Task objective:
Take the lines below between the one holding "At what coordinates should I click to accomplish: Open" and the one holding "Click the help", inclusive, and copy them exactly. Add nothing.

Stored records:
===
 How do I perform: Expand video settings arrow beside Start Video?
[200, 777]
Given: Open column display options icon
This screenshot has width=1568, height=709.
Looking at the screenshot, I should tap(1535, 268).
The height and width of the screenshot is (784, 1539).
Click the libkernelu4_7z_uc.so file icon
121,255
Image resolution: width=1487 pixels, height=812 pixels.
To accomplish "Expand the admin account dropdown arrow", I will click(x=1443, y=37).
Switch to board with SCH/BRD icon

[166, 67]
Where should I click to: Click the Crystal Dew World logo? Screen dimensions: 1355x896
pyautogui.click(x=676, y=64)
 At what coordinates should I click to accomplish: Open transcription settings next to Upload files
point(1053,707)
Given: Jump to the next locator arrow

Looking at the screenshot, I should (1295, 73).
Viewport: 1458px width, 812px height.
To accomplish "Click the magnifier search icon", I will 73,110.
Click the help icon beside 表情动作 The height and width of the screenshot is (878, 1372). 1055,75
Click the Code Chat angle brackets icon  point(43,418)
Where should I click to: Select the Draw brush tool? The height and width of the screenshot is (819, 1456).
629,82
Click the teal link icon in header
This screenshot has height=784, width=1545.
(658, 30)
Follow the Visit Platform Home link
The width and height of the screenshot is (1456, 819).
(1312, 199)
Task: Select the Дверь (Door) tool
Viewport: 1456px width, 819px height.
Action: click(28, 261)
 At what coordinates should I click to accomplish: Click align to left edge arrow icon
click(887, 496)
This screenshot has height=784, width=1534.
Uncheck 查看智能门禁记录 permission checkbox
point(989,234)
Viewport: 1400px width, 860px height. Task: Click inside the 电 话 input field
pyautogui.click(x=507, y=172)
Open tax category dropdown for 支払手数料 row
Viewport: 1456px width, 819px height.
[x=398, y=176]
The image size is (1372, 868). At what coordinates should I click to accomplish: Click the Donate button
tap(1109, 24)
===
Response area:
 At what coordinates should I click to accomplish: Open transcription settings next to Upload files
point(1053,707)
Given: Jump to the next locator arrow

Looking at the screenshot, I should (1295, 73).
Viewport: 1458px width, 812px height.
To accomplish "Click the magnifier search icon", I will 73,110.
Click the help icon beside 表情动作 The height and width of the screenshot is (878, 1372). 1055,75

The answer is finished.